** Start of Excerpted passage **

HER grandfather was Tun Tan Cheng Lock, the first president of the MCA who worked hand-in-hand with Umno President Tunku Abdul Rahman and MIC president Tun VT Sambanthan to fight for Malaya’s independence. Her father was Tun Tan Siew Sin, also a former president of the MCA, and the country’s longest-serving finance minister (1959-1974).
A lawyer by training, Tan Siok Choo graduated with a law degree from the University of Bristol, UK and was admitted as a Barrister at Lincoln’s Inn, London in 1976 and to the Malaysian Bar in 1977.
Siok Choo describes herself as a “professional rolling stone”. Initially, she was a journalist, writing for two different newspapers on business, economics and law. After a short stint as a headhunter, she worked as an investment analyst with two stockbroking firms. Thereafter, she joined a commercial bank as head of the corporate finance department.
In this 23 Nov 2009 interview with The Nut Graph in Kuala Lumpur, Siok Choo talks about her childhood, her identity as a Malaysian, and what it was like growing up in an illustrious family.
Where were you born, and what were your earliest memories?
I was born in Singapore on 30 Jan 1952.
My parents come from different sub-ethnic groups. My father was a Peranakan Baba, so he only spoke English and Malay; and my mother is from Singapore, so she speaks Hokkien and English. They both communicated in English. So by the time I transferred to Convent Bukit Nanas in Standard Three, I had effectively lost the use of Hokkien.
As a child, were you aware that you were from a special family?
My father told us stories about our ancestors and the values they espoused. So we never had this idea that we were special or that we were wealthy.
My father would tell us about Cheng Lock’s grandfather Choon Bock, who was the most successful of our family’s ancestors. In the 19th century, when he was a young man, the easy way to make money was to run opium and gaming dens. But he didn’t believe in making money this way; he was reputed to have said, “Money made through the misery of others will harm my descendants.”
He preferred to make money the cleaner but harder way: by running one of the first steamship services in this part of the world. He was responsible for the family’s prosperity; he also bought the family house in Malacca in 1875.
But he was also a very tough man. He had four sons, and felt they were unworthy of inheriting his money. So he tied up his money in a trust. He died in 1880, and his trust came to an end in 1964 — by which time his grandson Cheng Lock had died four years earlier. So his sons and grandsons never enjoyed his wealth.
But because of his policy of tough love, he had three descendants who would contribute to this region’s political and economic development: my grandfather, my father, and also Goh Keng Swee, who eventually became deputy prime minister of Singapore. Keng Swee is descended from Choon Bock’s daughter, and was Singapore’s finance minister when my father was finance minister. Two cousins as finance ministers is quite a record.
Can you trace your ancestry?
My first ancestor, Tan Hay Kwan, came to Malacca between 1771 and 1781 from Chiang Chew prefecture in Fujian province. Apart from [having been] involved in shipping, not much is known about him except that he married a local woman who was already a resident in Malacca. I am a seventh-generation Malaysian, if you consider Tan the first generation.
I know very little about my mother’s side. Unlike my father, she didn’t tell us about her ancestors.
When my father married my mother, she had three strikes against her. She was not from Malacca, she was not Peranakan, and she was not a Confucianist. My grandfather and father were very staunch followers of Confucius, and were worried that as a Christian, she would not observe the ritual of ancestral worship. But to her credit, she said ancestral worship is not actually worship, it’s a remembrance ceremony and a cultural observance, and so she performs it.

** End of Excerpted passage **
** Start of Raw data **

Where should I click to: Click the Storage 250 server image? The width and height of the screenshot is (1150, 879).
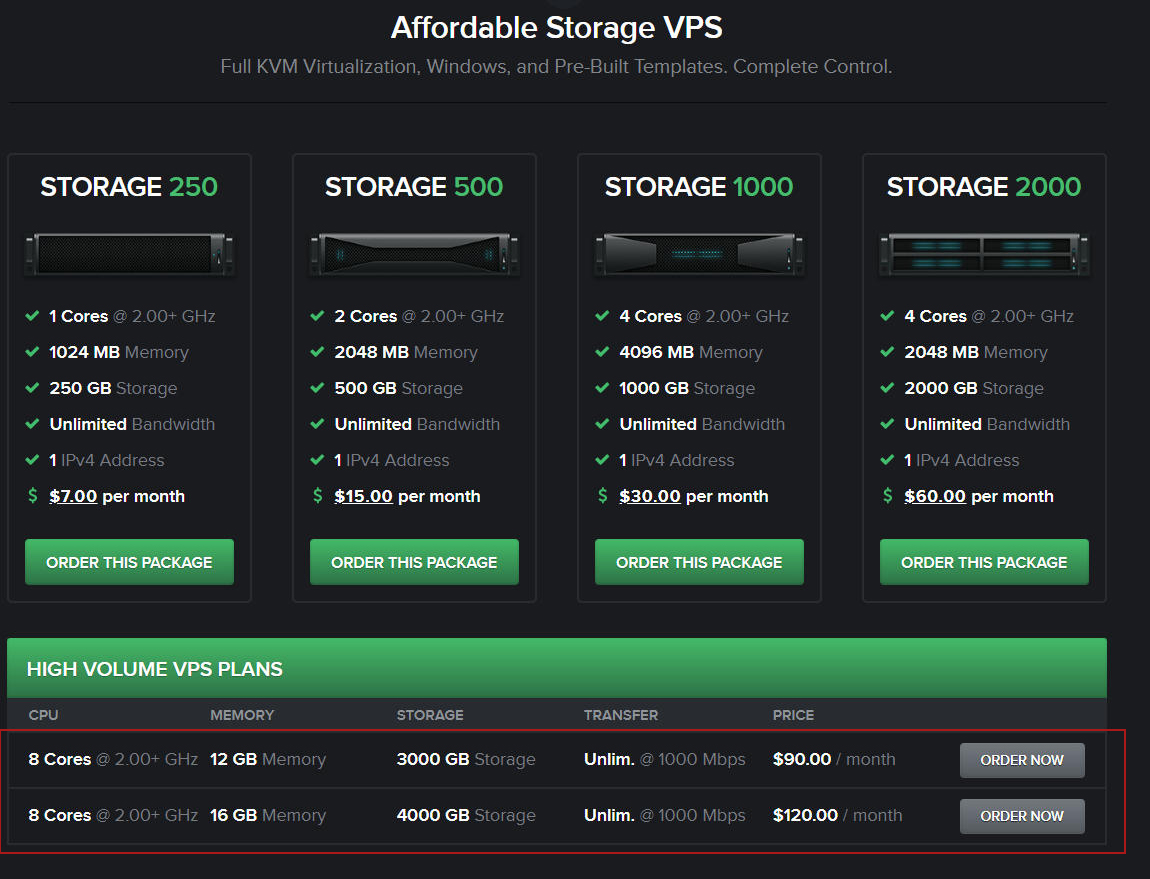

** End of Raw data **

### Objectives
**A.** Reproduce verbatim the section of the Tan Siok Choo interview starting at "He preferred to" and ending at "Malacca in 1875.".
**B.** According to the Tan Siok Choo interview, in what year did Choon Bock buy the family house in Malacca?
Nothing in the listing is needed here.

### Responses for each task
**A.**
He preferred to make money the cleaner but harder way: by running one of the first steamship services in this part of the world. He was responsible for the family’s prosperity; he also bought the family house in Malacca in 1875.

**B.** 1875